La democrazia nel Pdl
Quanto al programma del nuovo governo bisogna attenersi all’indicazione che è arrivata dalla Casa Bianca: sarà un piano di «riforme aggressive». Dovrebbero esserci la mini patrimoniale sotto forma di reintroduzione dell’Ici, le liberalizzazioni alle quali Monti è particolarmente affezionato, la progressiva abolizione delle pensioni di anzianità e la riforma dei contratti di lavoro. Poco spazio per gli argomenti extra economici anche se un governo che tutti indicano come di media durata, fino al 2013, dovrà fatalmente occuparsi anche della riforma elettorale. A gennaio la Corte costituzionale potrebbe ammettere il referendum che in assenza di elezioni anticipate si dovrebbe tenere in primavera.

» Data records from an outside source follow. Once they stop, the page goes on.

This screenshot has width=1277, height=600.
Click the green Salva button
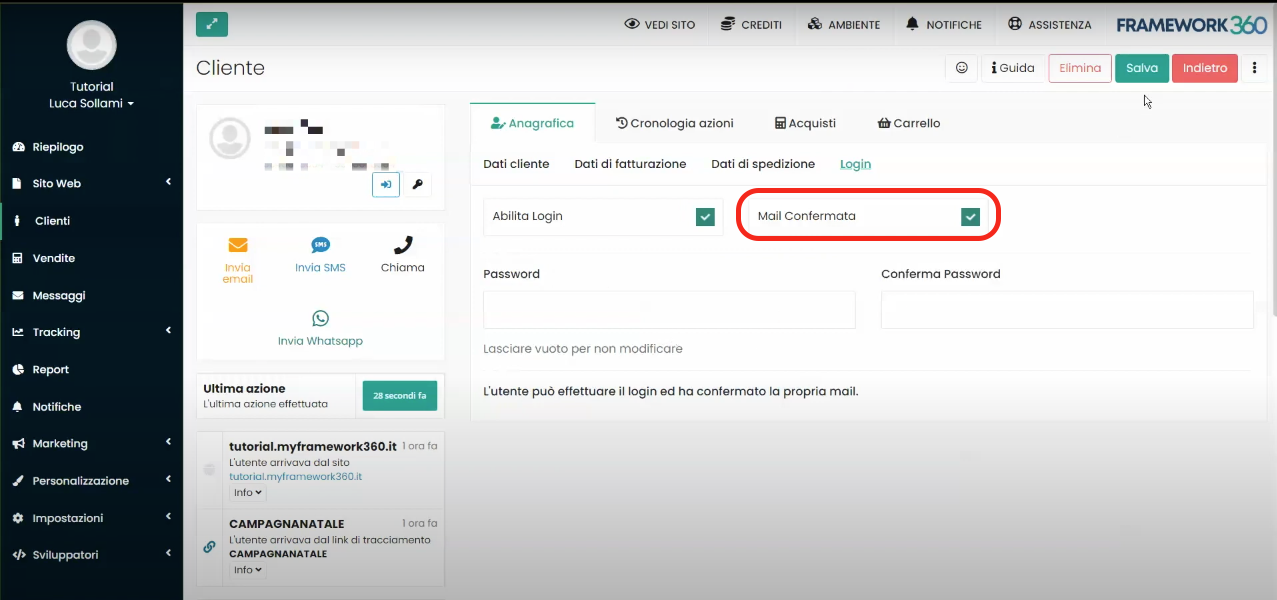[x=1141, y=68]
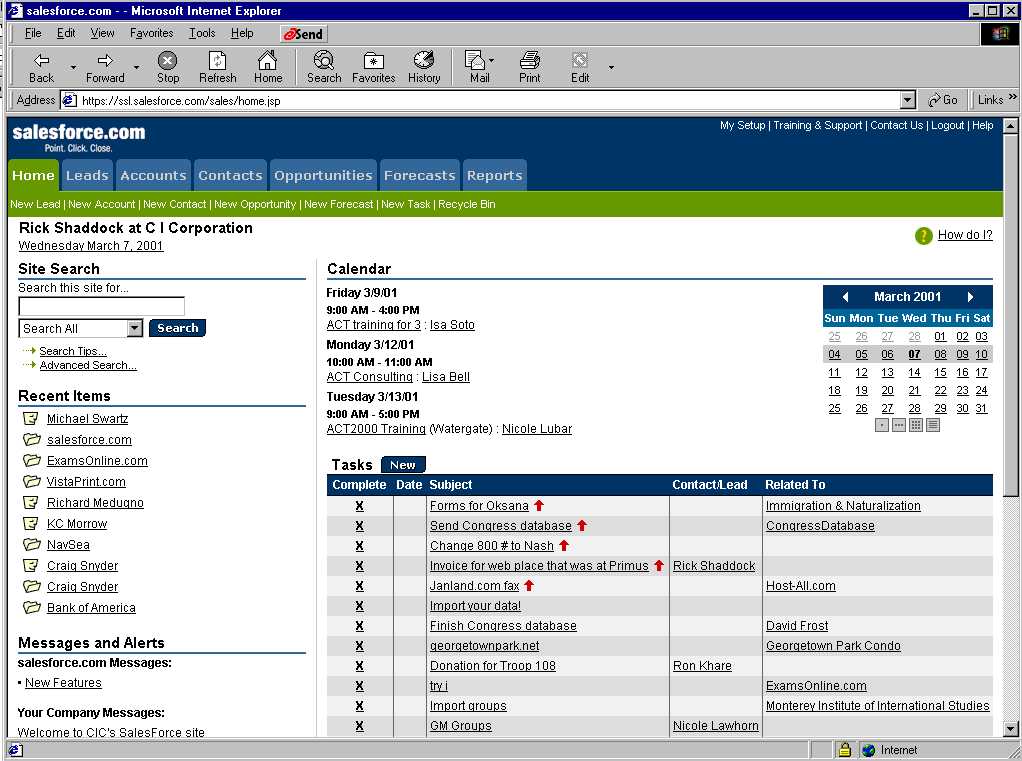
Task: Open the History toolbar icon
Action: (x=423, y=67)
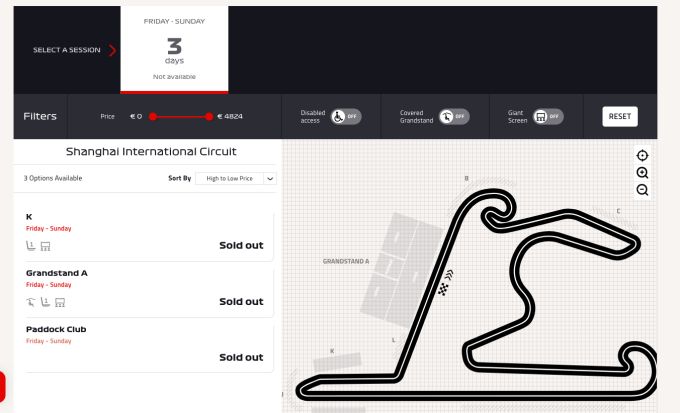This screenshot has height=413, width=680.
Task: Open the High to Low Price dropdown
Action: tap(236, 178)
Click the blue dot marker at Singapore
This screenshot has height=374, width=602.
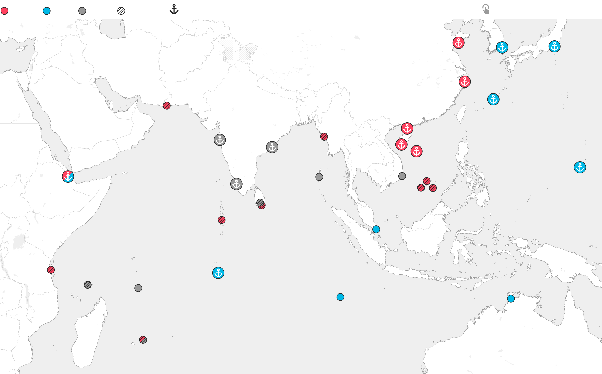[376, 229]
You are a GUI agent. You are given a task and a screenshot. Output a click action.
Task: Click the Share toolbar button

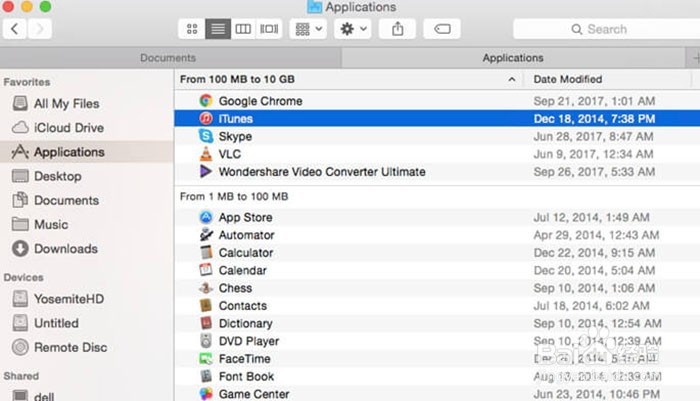(x=397, y=29)
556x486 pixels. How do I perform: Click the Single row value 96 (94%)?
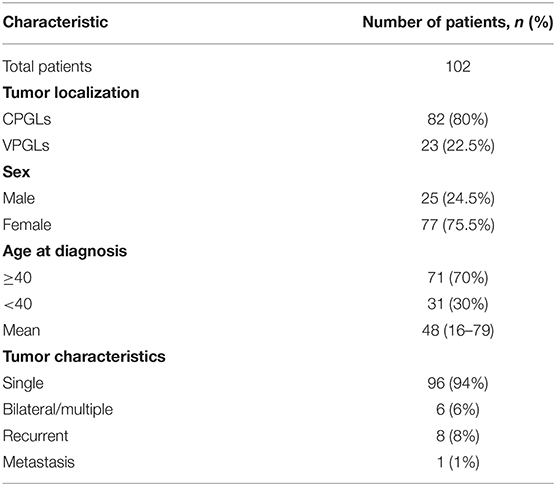point(458,383)
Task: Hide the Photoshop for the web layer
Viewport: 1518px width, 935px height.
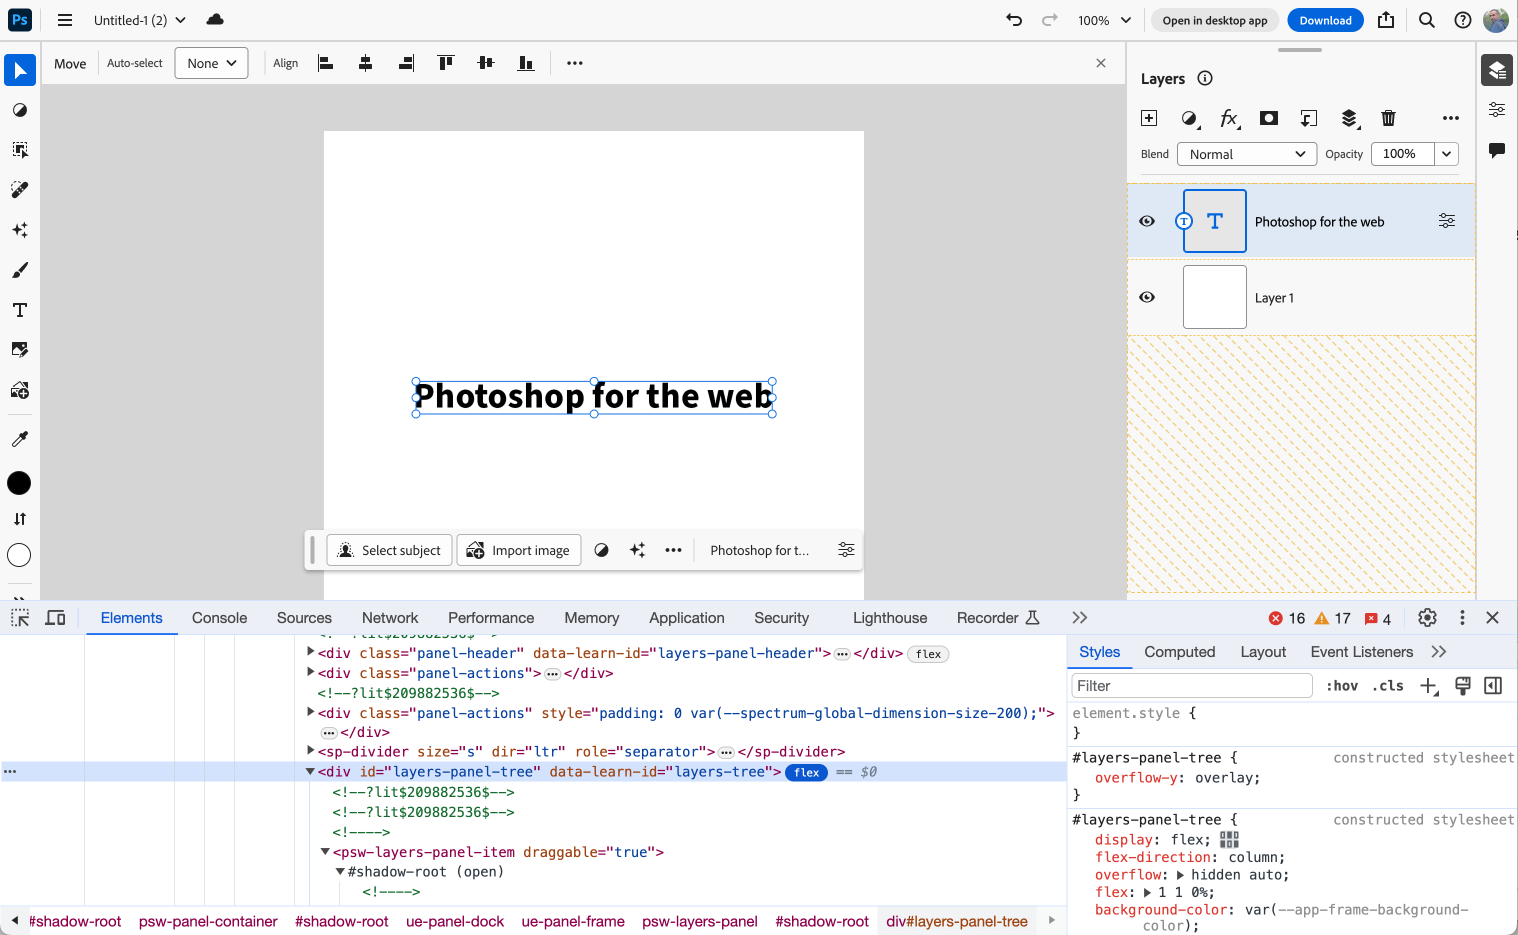Action: pos(1147,221)
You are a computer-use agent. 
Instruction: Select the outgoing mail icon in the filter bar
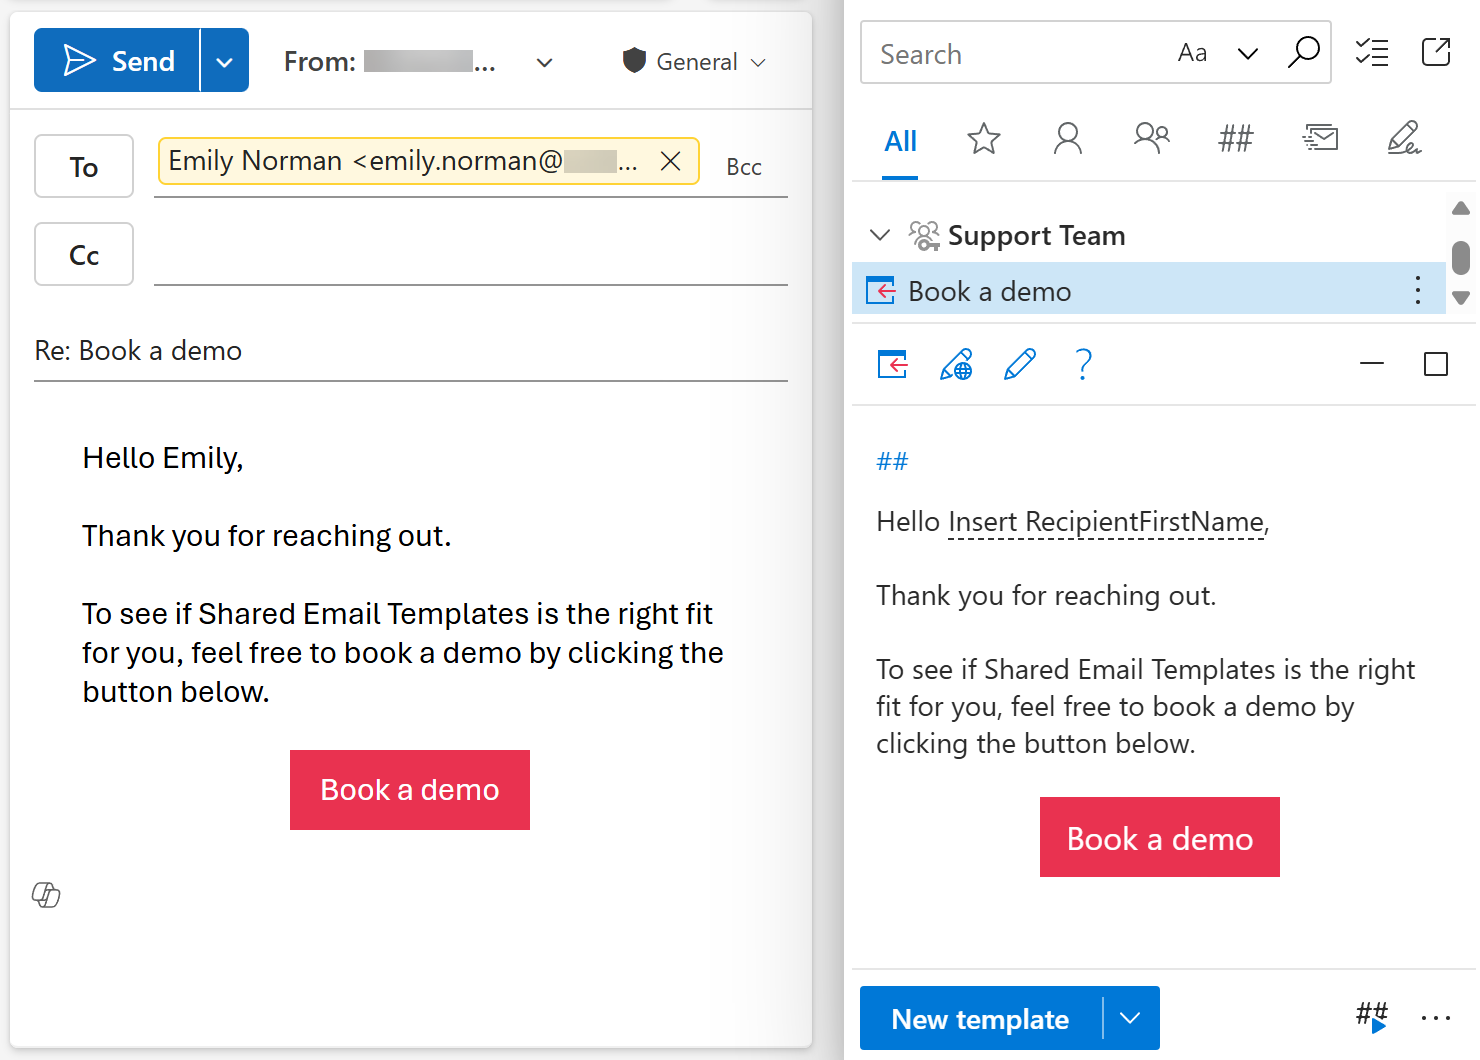coord(1320,138)
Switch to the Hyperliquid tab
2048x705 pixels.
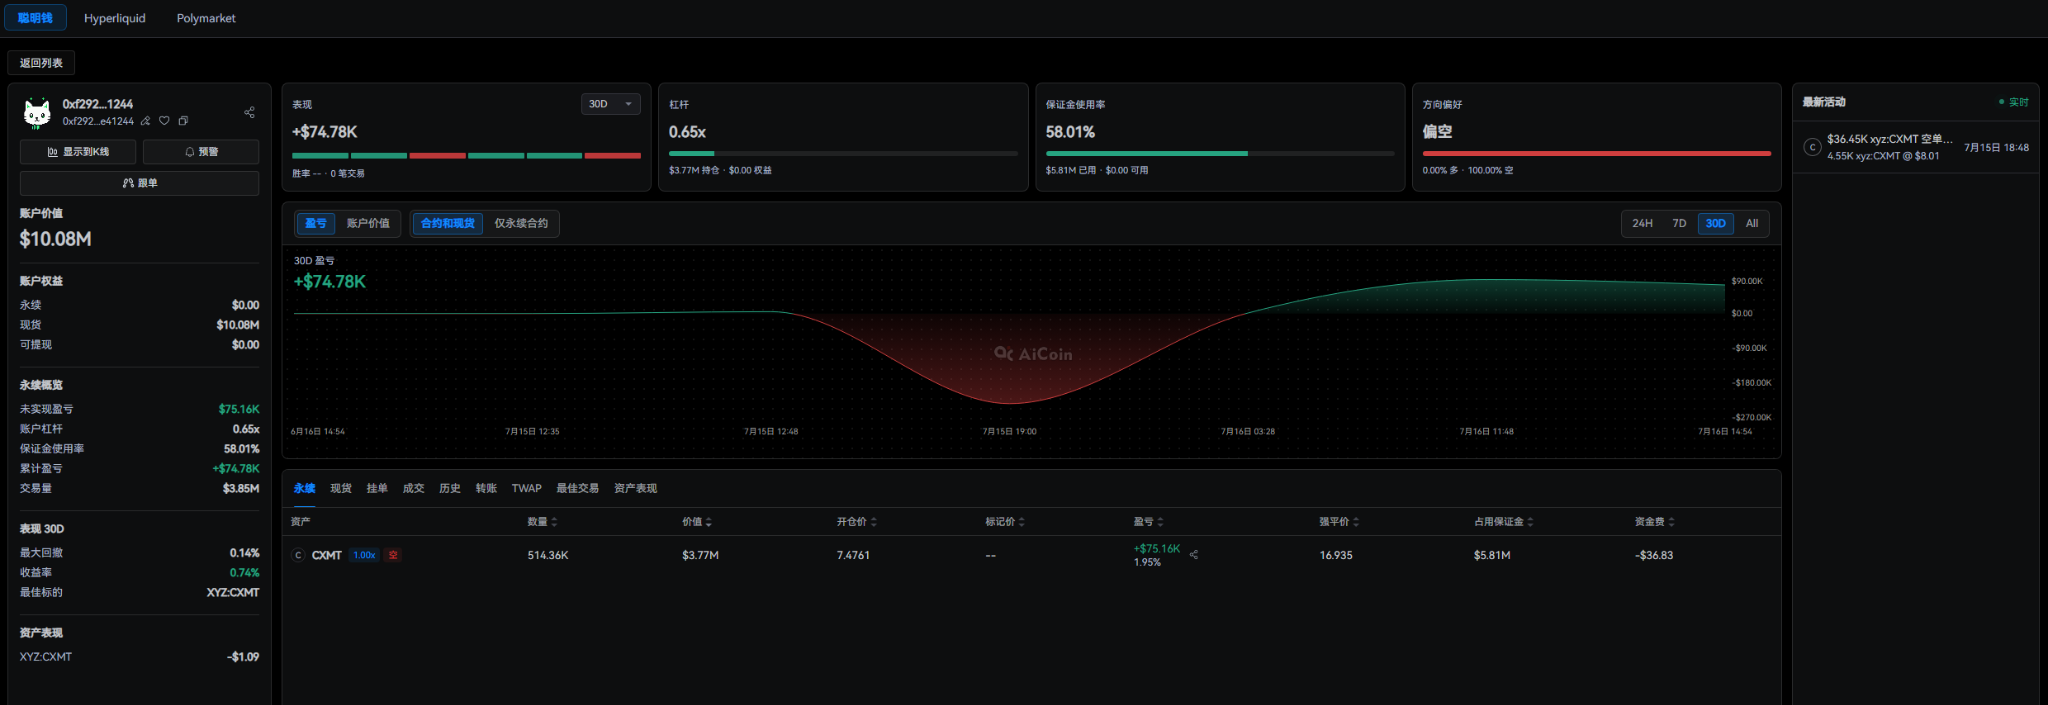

Al Quirinale Napolitano ha mostrato a Monti la nota con la quale Berlusconi gli ha fatto gli auguri di «proficuo lavoro nell’interesse del paese». Il Pdl è spaccato in due e il cavaliere ha espresso la sua posizione nel corso di un incontro con i senatori ieri sera. Non è certo entusiasta della prospettiva di appoggiare Monti ma è deciso a farlo, non tanto per «l’interesse del paese» quanto per la certezza di essere penalizzato nel caso di elezioni anticipate. Per cercare di tenere unito un partito che si sta sfaldando a ritmi frenetici, Berlusconi ha richiamato in funzione gli organismi interni: domani la decisione dovrebbe essere ufficializzata dall’ufficio di presidenza ma il cavaliere non esclude la convocazione di un consiglio nazionale. La linea è quella del sì sofferto, non a caso ieri si è bloccata la fuoriuscita dei nuovi responsabili dal Pdl. La fuga dal partito (che in teoria dovrebbe andare a congresso l’anno prossimo) se ci sarà verrà da destra, dagli ex di An.